I have 4 column dataframe:
- PERSON ID [int - key]
- PERSON NAME [varchar]
- PERSON POINTS [numpy 1d array of int]
- PERSON DISTANCES [numpy 1d array of int]
As you see the granularity is on the person. I want to create a new dataframe with a new granularity: Person_Points with also 4 columns:
- PERSON_ID [int - key]
- PERSON_NAME [varchar]
- PERSON_POINT [int - key]
- PERSON_DISTANCE [int] by creating as many rows as there is element in my 1d numpy arrays.

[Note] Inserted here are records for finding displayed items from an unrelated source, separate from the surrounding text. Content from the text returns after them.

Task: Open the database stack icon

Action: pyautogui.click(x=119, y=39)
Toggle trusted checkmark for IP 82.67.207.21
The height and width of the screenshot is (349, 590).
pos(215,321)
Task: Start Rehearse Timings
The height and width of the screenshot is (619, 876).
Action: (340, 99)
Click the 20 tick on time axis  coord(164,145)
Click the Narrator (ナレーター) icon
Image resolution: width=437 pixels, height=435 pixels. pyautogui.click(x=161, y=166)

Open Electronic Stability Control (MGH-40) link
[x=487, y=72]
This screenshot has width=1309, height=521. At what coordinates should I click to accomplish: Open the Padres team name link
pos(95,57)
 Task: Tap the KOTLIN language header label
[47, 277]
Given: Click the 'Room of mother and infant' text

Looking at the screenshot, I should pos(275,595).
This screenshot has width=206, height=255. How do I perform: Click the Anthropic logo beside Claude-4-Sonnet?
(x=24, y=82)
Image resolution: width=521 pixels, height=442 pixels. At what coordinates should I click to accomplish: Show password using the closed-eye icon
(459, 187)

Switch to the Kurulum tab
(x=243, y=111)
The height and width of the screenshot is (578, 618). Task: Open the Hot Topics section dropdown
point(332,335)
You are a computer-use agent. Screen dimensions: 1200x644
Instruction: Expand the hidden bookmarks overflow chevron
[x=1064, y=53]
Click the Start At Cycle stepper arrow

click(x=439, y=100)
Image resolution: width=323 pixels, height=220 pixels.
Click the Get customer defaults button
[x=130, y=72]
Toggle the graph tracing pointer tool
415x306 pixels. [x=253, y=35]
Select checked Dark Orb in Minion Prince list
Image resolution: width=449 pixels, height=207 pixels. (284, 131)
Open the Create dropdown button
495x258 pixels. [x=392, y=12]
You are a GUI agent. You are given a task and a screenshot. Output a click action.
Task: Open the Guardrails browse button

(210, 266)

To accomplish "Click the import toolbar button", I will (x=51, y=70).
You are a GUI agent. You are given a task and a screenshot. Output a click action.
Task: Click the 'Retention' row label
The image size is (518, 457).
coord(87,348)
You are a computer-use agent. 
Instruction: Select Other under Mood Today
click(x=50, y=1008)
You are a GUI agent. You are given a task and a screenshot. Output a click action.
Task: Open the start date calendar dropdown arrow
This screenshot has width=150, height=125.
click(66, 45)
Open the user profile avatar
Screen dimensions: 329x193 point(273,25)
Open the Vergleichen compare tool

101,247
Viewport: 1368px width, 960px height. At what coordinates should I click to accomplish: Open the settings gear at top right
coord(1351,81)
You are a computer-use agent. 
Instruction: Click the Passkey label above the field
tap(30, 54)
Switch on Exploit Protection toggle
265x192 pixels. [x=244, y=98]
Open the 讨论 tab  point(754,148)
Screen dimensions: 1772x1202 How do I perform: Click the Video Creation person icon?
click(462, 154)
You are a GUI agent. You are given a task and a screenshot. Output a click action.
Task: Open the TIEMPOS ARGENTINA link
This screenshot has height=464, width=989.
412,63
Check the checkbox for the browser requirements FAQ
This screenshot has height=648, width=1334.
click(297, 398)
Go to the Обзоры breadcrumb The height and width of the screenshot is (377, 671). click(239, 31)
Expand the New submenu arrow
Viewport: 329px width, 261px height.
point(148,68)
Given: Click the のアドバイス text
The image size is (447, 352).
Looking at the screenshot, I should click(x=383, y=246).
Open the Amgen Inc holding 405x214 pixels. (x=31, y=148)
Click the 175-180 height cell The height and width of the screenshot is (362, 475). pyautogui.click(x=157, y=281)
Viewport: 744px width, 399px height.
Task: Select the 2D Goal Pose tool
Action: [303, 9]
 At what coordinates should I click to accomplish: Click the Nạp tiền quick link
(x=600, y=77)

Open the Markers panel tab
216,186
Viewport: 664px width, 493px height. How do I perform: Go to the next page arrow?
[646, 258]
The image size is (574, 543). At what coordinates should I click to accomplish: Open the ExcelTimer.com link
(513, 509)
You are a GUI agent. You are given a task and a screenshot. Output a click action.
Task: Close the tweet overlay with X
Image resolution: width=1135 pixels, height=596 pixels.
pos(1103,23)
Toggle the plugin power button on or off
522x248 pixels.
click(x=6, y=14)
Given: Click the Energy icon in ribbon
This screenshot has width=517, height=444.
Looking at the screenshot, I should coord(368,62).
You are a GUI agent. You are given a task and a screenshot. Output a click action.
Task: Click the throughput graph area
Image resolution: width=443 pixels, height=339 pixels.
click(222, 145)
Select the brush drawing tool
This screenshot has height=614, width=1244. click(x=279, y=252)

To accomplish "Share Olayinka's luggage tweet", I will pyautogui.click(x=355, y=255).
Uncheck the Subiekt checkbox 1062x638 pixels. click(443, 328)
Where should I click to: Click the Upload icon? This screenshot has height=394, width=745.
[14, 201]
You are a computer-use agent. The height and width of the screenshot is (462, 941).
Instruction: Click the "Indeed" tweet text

Exemple of PERSON dataframe:
PERSON_ID PERSON_NAME PERSON_POINTS PERSON_DISTANCES
1 A [1 2 3] [2 4 6]
2 B [4 5 6 7] [2 4 6 8]
3 C [8] [6]
4 D [9 10] [4 8]
Exemple of PERSON_Points dataframe:
PERSON_ID PERSON_NAME PERSON_POINT PERSON_DISTANCE
1 A 1 2
1 A 2 4
1 A 3 6
2 B 4 2
2 B 5 4
2 B 6 6
2 B 7 8
3 C 8 6
4 D 9 4
4 D 10 8
As my dataframe Person is very large , I am not sure of the best way to do it, and can't find many exemples. Can someone help here? Thanks in advance.